Quando a Netflix estreou House Of Cards, em 2013, a série foi dublada para apenas sete idiomas. Quatro anos depois, Ozark já tinha versão para 25 idiomas. Os dados divulgados pela plataforma no ano passado apontam o crescimento do segmento e sua importância para a audiência, principalmente no Brasil.
Aqui, a agilidade para alcançar esse resultado dinamizou o mercado. As produtoras passaram a contratar os dubladores por obra e os profissionais, a se dividirem entre os estúdios para dar voz a muitos personagens. No dia a dia, as falas são organizadas em períodos de 20 segundos, os anéis, como se diz em São Paulo, e loop, no Rio. Em visita ao estúdio da TV Group, na Vila Olímpia, uma jovem dubladora emprestava a voz à personagem de uma série infantojuvenil. Dirigida por Sandra Mara Azevedo, a equipe assistia aos trechos no original para que, em seguida, a profissional dublasse. “Eu oriento sobre as intenções da personagem, sugiro variações, é um trabalho conjunto.”

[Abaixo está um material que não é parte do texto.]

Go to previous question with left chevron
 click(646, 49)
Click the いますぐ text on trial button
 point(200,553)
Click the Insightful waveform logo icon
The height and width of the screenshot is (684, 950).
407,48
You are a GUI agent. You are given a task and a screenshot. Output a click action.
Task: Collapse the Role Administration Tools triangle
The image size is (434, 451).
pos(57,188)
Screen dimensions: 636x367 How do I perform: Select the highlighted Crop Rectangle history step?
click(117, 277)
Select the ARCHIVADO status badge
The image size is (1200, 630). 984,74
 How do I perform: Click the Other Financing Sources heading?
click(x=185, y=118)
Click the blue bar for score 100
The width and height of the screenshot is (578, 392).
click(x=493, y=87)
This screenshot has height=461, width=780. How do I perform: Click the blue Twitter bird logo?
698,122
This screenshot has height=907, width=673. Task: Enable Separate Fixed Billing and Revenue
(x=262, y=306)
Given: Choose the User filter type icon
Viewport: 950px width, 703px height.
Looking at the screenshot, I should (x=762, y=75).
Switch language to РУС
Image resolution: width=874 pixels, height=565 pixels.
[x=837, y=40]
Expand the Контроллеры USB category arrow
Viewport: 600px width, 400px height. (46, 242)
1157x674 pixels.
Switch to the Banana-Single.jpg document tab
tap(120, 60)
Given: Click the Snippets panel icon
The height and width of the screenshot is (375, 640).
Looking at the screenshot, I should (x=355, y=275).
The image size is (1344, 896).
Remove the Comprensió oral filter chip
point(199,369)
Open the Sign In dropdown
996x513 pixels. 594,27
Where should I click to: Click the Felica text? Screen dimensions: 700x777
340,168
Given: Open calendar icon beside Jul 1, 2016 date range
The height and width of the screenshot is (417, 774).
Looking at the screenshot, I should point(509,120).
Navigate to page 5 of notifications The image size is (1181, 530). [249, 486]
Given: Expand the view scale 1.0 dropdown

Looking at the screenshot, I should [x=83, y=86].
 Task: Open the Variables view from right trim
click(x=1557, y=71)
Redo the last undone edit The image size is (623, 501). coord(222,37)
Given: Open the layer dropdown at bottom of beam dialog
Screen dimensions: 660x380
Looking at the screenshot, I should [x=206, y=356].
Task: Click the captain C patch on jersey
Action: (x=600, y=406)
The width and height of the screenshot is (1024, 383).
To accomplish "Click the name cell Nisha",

A tecnologia e os programas de edição também fizeram a área decolar. “Houve um ganho na produção e essa agilidade faz com que o profissional possa dublar em diferentes estúdios”, aponta a tradutora e dubladora Rayani Immediato, que integra a Sociedade Brasileira de Dublagem com Mabel Cezar. Outra possibilidade, celebrada por elas, é dublar remotamente.
“Ajuda muito para coisas pontuais”, diz Cezar. Mas há quem não veja a oportunidade com tanto entusiasmo. No acordo coletivo da categoria, o Sindicato dos Artistas e Técnicos em Espetáculos e Diversões do Estado São Paulo (Sated) não permite, por exemplo, que a direção de dublagem seja via videoconferência ou a dublagem gravada em home office. “Não somos contra a tecnologia”, afirma o presidente Dorberto Carvalho. Ele explica que a condição serve para proteger o mercado brasileiro – com mais de 25 estúdios só em São Paulo – e que concorre com brasileiros que vivem em cidades norte-americanas, como Miami. “Há muita dublagem sendo feita em praças fora do País e com estúdios aqui, o que sucateia o trabalho.”
Para Herbert Richers Jr., a possibilidade desonra o potencial da nossa versão brasileira. “Há muito produto e muitos profissionais. É preciso pensar na maneira de remunerar.” Em São Paulo e no Rio, os pisos salariais são organizados por acordos coletivos. A possibilidade de se fazer dublagens em outras regiões – muitas vezes abaixo do preço praticado – interfere no resultado esperado pelo público. Também há casos de dubladores sem o registro profissional. “O resultado aparece nas redes sociais com o público reclamando de séries malfeitas”, afirma Sandra.
Junto com o streaming, o mercado de games acompanha esse avanço. O estúdio TV Group já fez a localização – termo utilizado para o segmento – de games como Jurassic World Evolution, Disney Infinity e Dying Ligth. “Trata-se de outro ramo, com processo diferente. Ele é dividido em arquivos de áudio, e não em cenas, como na dublagem”, conta a gerente-geral do estúdio, Maria Ines Moane. Da linha de produtos, cinema e games são os que melhor remuneram.
A impressão é a de que, além dos problemas, o mercado absorveu a própria qualidade de ser plural. Em termos de profissão, há espaço para todos com formação: atores, locutores, cantores, diretores e tradutores. O ator e dublador Leandro Luna faz parte de um coro de profissionais com carreira nos palcos de musicais e que responde ao requisito para personagens que cantam. Ele empresta a voz ao Hector da animação de sucesso Viva – A Vida É Uma Festa (2017), no original com a voz do ator Gael García Bernal. “É diferente de tudo o que se faz no palco. É você com sua voz.”
E para quem bate no peito e se orgulha de não assistir a nada dublado, Herbert Jr. diz: “Filme é para ser visto, não lido”, referindo-se às produções legendadas. “Se quer ler alguma coisa, pegue um livro.”
As informações são do jornal O Estado de S. Paulo.